STUDY TEXT

------------------------------------------------------------

Supernormal Stimuli
- Author: Deirdre Barrett
- Language: English
- Publisher: W. W. Norton & Company
- Publication date: 2010
- Publication place: United States
- Pages: 224
- ISBN: 978-0393068481

= Supernormal Stimuli =

2010 book by Deirdre Barrett

Supernormal Stimuli: How Primal Urges Overran Their Evolutionary Purpose is a book by Deirdre Barrett published by W. W. Norton & Company in 2010. Barrett is a psychologist on the faculty of Harvard Medical School. The book argues that human instincts for food, sex, and territorial protection evolved for life on the savannah 10,000 years ago, not for today's densely populated technological world. This is known as an evolutionary mismatch. Our instincts have not had time to adapt to the rapid changes of modern life.
The book takes its title from Nikolaas Tinbergen's concept in ethology of the supernormal stimulus, the phenomena by which insects, birds, and fish in his experiments could be lured by a dummy object which exaggerated one or more characteristic of the natural stimulus object such as giant brilliant blue plaster eggs which birds preferred to sit on in preference to their own. Barrett extends the concept to humans and outlines how supernormal stimuli are a driving force behind today's most pressing problems, including modern warfare, obesity and other fitness problems, while also explaining the appeal of television, video games, and pornography as social outlets.

------------------------------------------------------------

EXERCISE DATA
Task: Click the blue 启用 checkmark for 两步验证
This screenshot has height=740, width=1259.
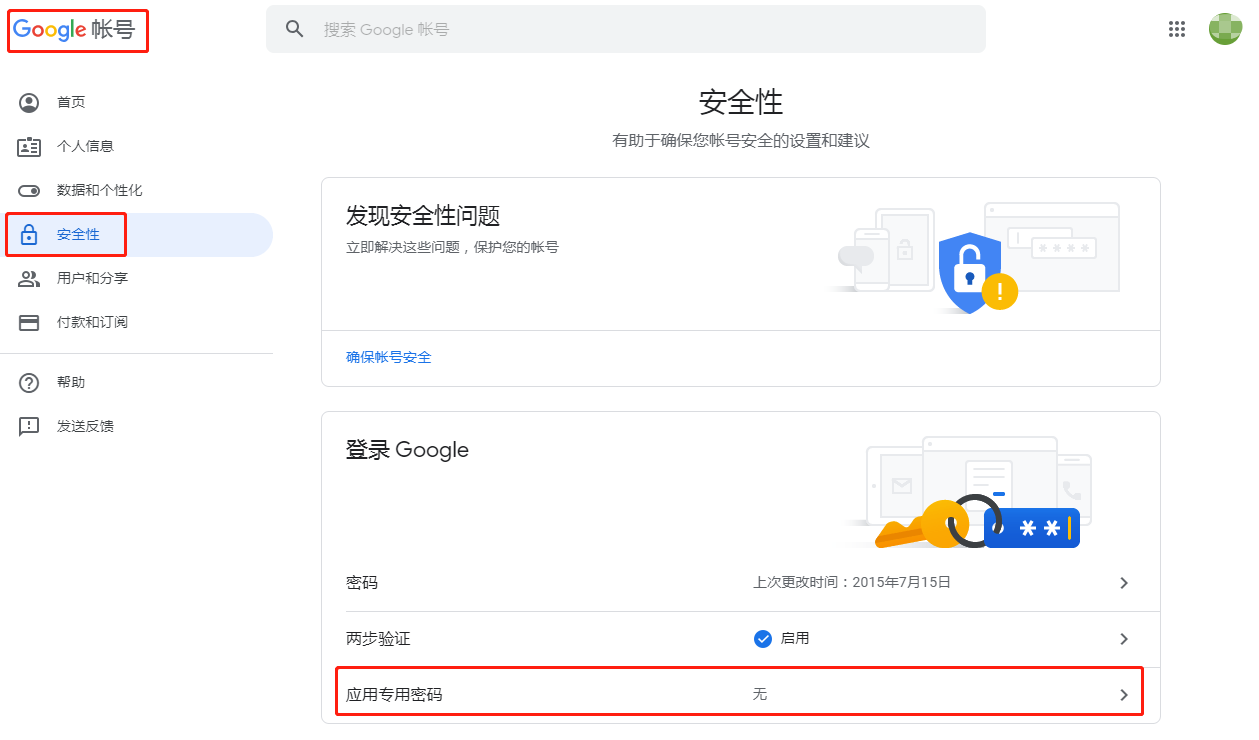Action: (x=763, y=638)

------------------------------------------------------------

EXERCISE INSTRUCTIONS
A - Answer these questions from the Supernormal Stimuli text:
(i) Which company published the book?
(ii) Where is Barrett on the faculty?
(iii) Whose concept in ethology gives the book its title?
B - Please repeat the part of the Supernormal Stimuli text starting with "Supernormal Stimuli: How" and going on through "of modern life.".

ACTIVITY ANSWERS
A -
(i) W. W. Norton & Company
(ii) Harvard Medical School
(iii) Nikolaas Tinbergen's

B -
Supernormal Stimuli: How Primal Urges Overran Their Evolutionary Purpose is a book by Deirdre Barrett published by W. W. Norton & Company in 2010. Barrett is a psychologist on the faculty of Harvard Medical School. The book argues that human instincts for food, sex, and territorial protection evolved for life on the savannah 10,000 years ago, not for today's densely populated technological world. This is known as an evolutionary mismatch. Our instincts have not had time to adapt to the rapid changes of modern life.